[Extrait]:
========================
Mme LABROUSSE conseiller le plus ancien faisant fonction de président,


R É P U B L I Q U E F R A N Ç A I S E
________________________________________


AU NOM DU PEUPLE FRANÇAIS
_________________________


ARRÊT DE LA COUR DE CASSATION, CHAMBRE CRIMINELLE,
DU 6 JUIN 2023



M. [W] [N] a formé un pourvoi contre l'arrêt de la cour d'appel de Chambéry, chambre correctionnelle, en date du 5 mai 2022, qui, pour travail dissimulé aggravé, l'a condamné à six mois d'emprisonnement avec sursis, 30 000 euros d'amende dont 10 000 euros avec sursis, et a prononcé sur les intérêts civils.


Un mémoire a été produit.
========================
[Jeu de données]:
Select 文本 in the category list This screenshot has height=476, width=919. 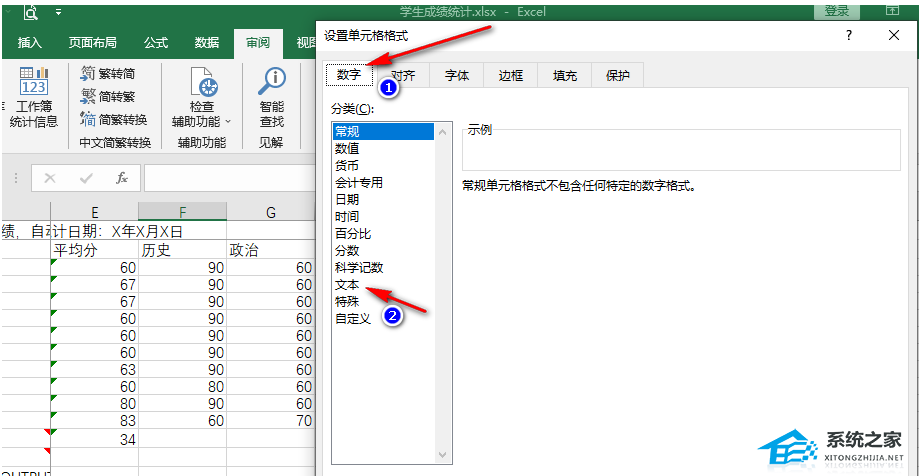tap(347, 285)
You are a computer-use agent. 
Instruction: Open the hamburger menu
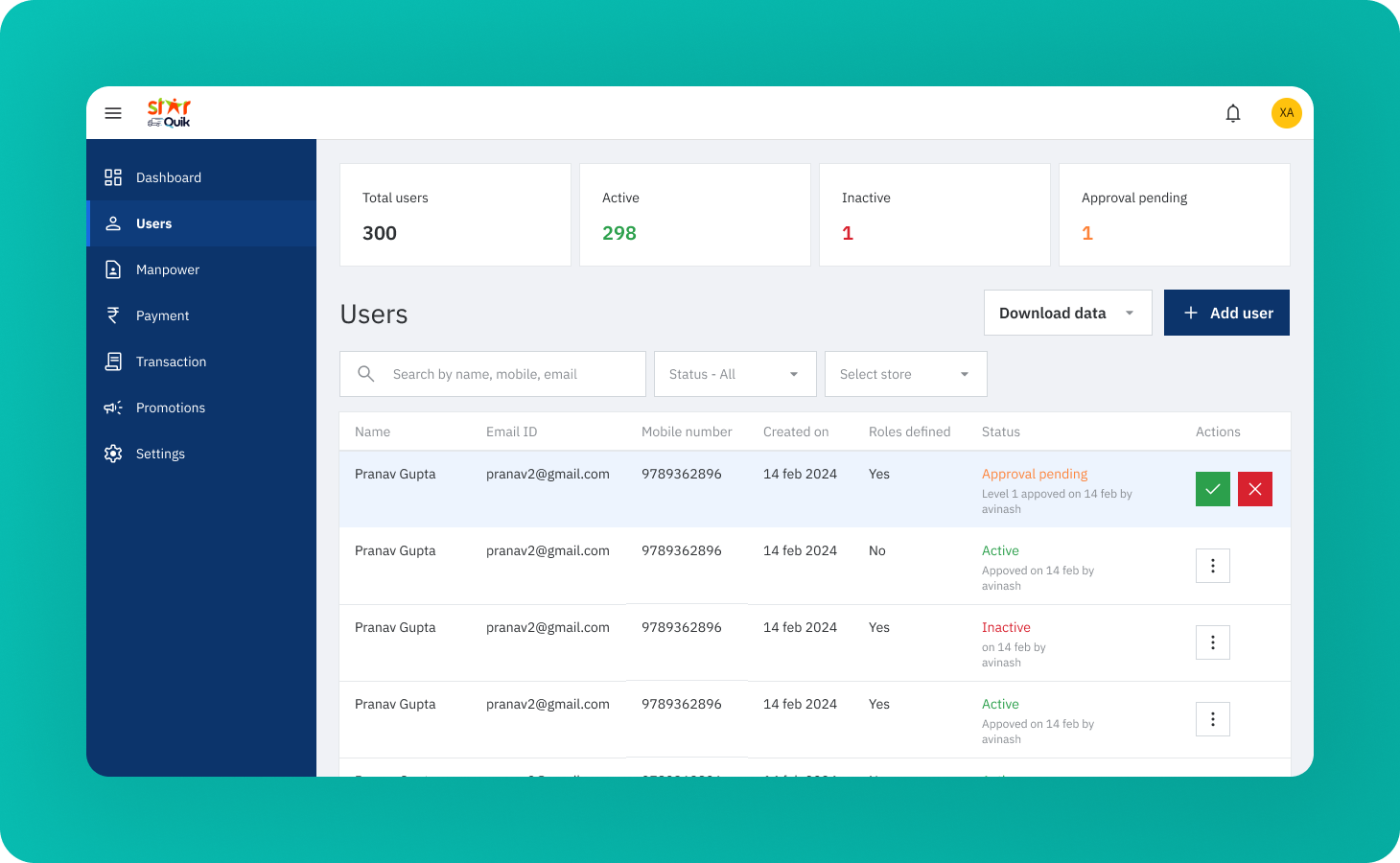(113, 112)
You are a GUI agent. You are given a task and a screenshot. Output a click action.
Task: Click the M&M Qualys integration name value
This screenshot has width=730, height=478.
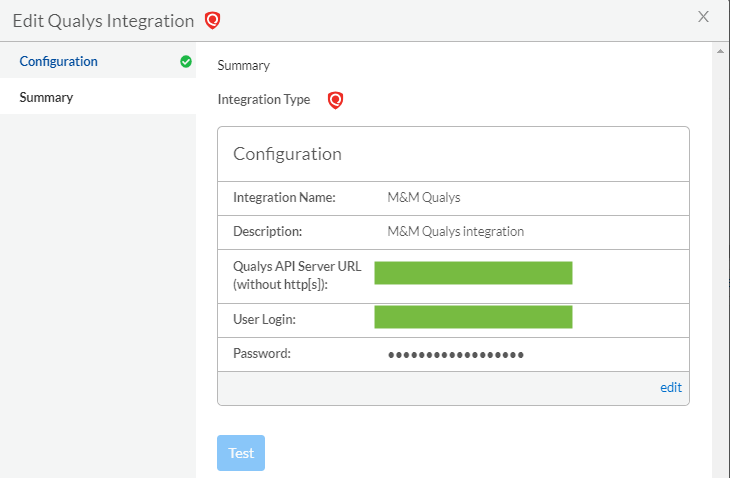coord(424,198)

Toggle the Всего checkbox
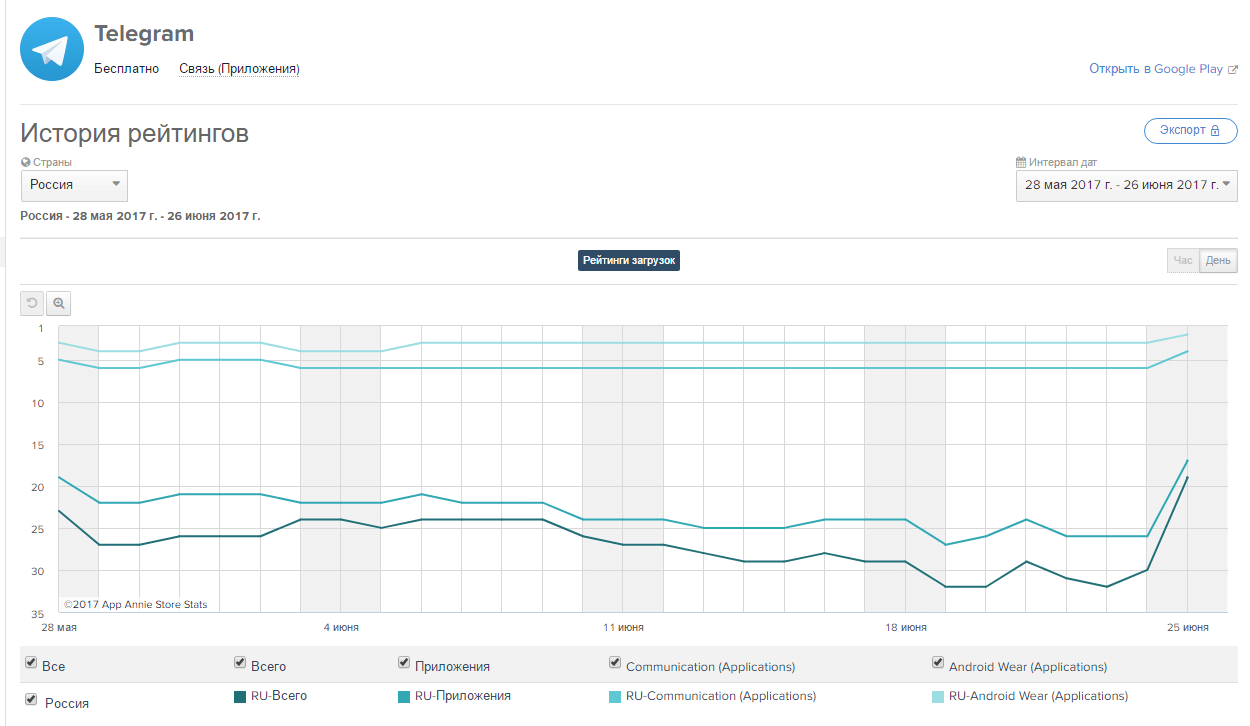(240, 662)
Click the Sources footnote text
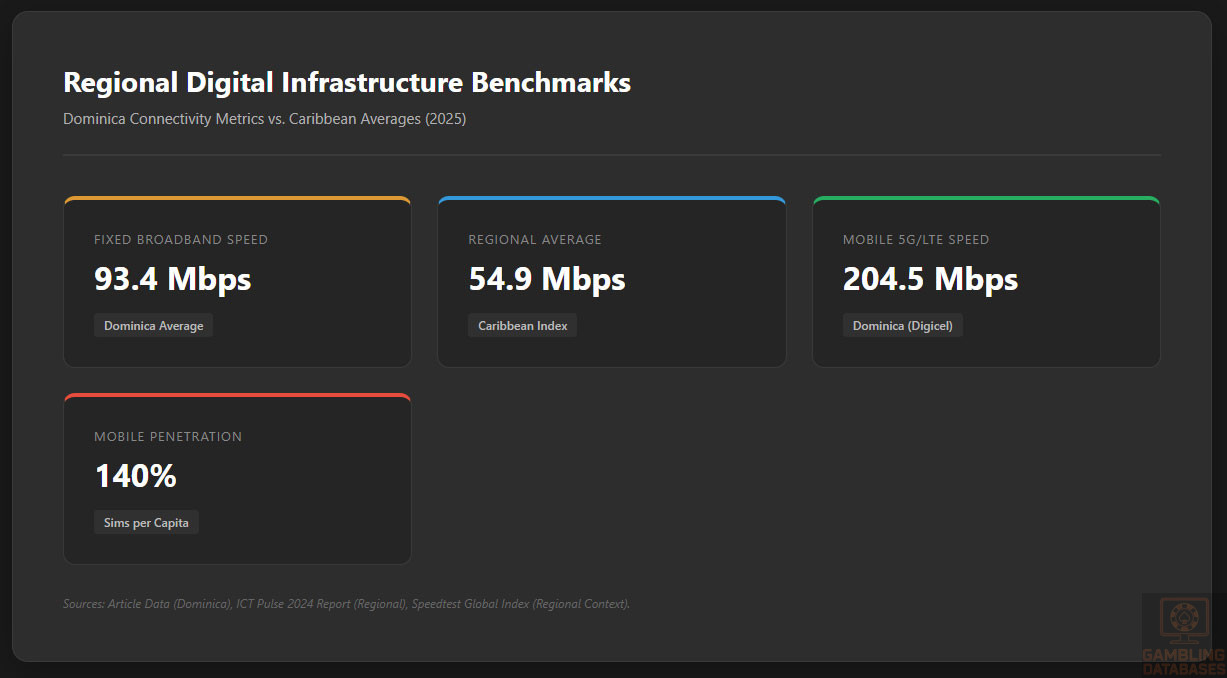 click(x=346, y=604)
========================
[Travail à faire]:
Indiquez si chacune des affirmations suivantes est conforme à l'extrait en répondant par oui ou par non, puis citez sans modification les mots de l'extrait qui tranchent la question.
1. L'arrêt de la cour d'appel de Chambéry date du 5 mai 2022.
2. M. [W] [N] a été condamné à six mois d'emprisonnement ferme.
3. L'amende prononcée est de 30 000 euros, dont une partie avec sursis.

[Corrigé]:
1. Oui : « en date du 5 mai 2022 ».
2. Non : « six mois d'emprisonnement avec sursis ».
3. Oui : « 30 000 euros d'amende dont 10 000 euros avec sursis ».